# Regional Bird Day Favorites



## Grumpy Gator (Nov 22, 2017)

_ This year besides the bird I figured to make some of my Granny's side dishes.This is how she used to rock T-Day.
Catfish Stew, collard greens, cheese grits, and cornbread. Sweet potato pie, and a peanut butter pie for later.
How 'bout the rest of you people, any must have local favorites? Trot them out and maybe I'll have something new for Christmas dinner.  
Thanks for sharing
P.S. I'll post some pictures when I set the table.
**G**
_


----------



## markba633csi (Nov 22, 2017)

Ever had poke greens? Tastes like asparagus and burned plastic. mmm. ugg. 
Mark S.


----------



## kvt (Nov 22, 2017)

Corn Bread Stuffing,     Pecan pie warmed and ice cream on top a while later.


----------



## savarin (Nov 22, 2017)

Apple and raspberry crumble with heaps of custard.


----------



## RJSakowski (Nov 22, 2017)

Cranberry relish.  Candied yams.  And don't forget the pumpkin pie with whipped cream on top.


----------



## Asm109 (Nov 22, 2017)

Cranberry relish, cornbread stuffing with sausage, Bird cooked on the Weber kettle.  Pumpkin cheesecake.
We host a gathering for our friends who don't have extended families to go to.  So its kinda a potluck for side dishes.
It gets eclectic this year we have Gyoza appetizers.


----------



## Grumpy Gator (Nov 23, 2017)

_ Catfish Stew.


Start here.


Make the base.


Add the fish and simmer.
**G**_


----------



## ELHEAD (Nov 23, 2017)

markba633csi said:


> Ever had poke greens? Tastes like asparagus and burned plastic. mmm. ug


Sounds like it was cooked in the microwave on a styrofoam plate.
Dave


----------



## kd4gij (Nov 23, 2017)




----------



## kd4gij (Nov 23, 2017)

Don't know why it posted double


----------
________________
▸ **Aim 1**:
Say whether each statement agrees with the thread above. Answer yes or no for each, and quote the words from the thread that settle it.
(a) Grumpy Gator's list of his Granny's dishes includes cornbread.
(b) savarin suggests apple and raspberry crumble topped with whipped cream.
(c) Asm109 says the gathering this year has Gyoza appetizers.
▸ **Aim 2**: Set down everything in the thread above from "Cranberry relish, cornbread" down to "Gator (Nov 23, 2017)", without changing a word.

▸ **Given information**:
________________
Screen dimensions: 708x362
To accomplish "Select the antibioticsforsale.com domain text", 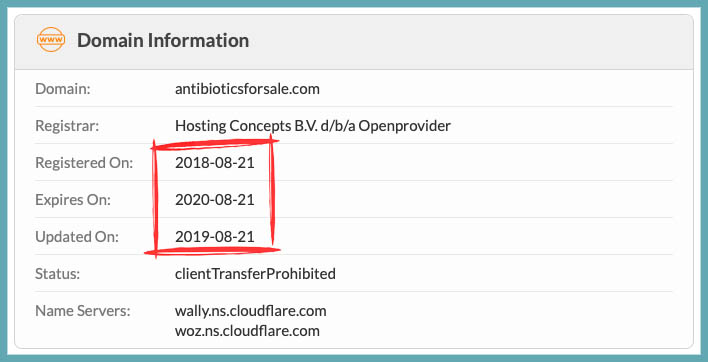I will (247, 89).
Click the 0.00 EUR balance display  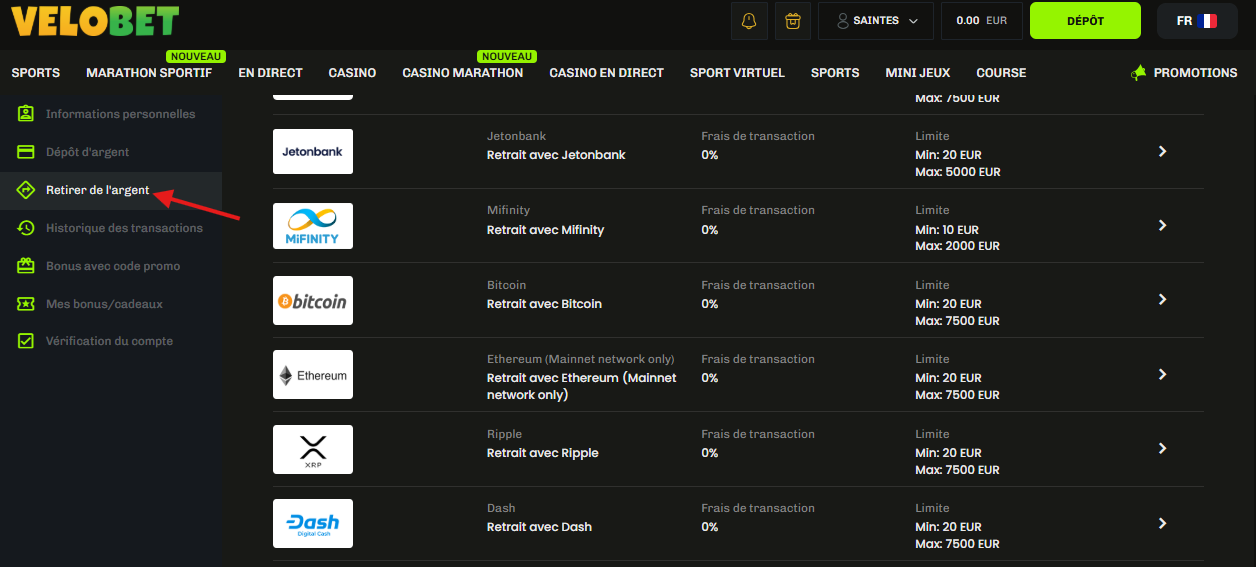click(x=981, y=21)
________________
▸ **Answer 1**:
(a) Yes: "Catfish Stew, collard greens, cheese grits, and cornbread."
(b) No: "Apple and raspberry crumble with heaps of custard."
(c) Yes: "It gets eclectic this year we have Gyoza appetizers."

▸ **Answer 2**:
Cranberry relish, cornbread stuffing with sausage, Bird cooked on the Weber kettle.  Pumpkin cheesecake.
We host a gathering for our friends who don't have extended families to go to.  So its kinda a potluck for side dishes.
It gets eclectic this year we have Gyoza appetizers.


----------



## Grumpy Gator (Nov 23, 2017)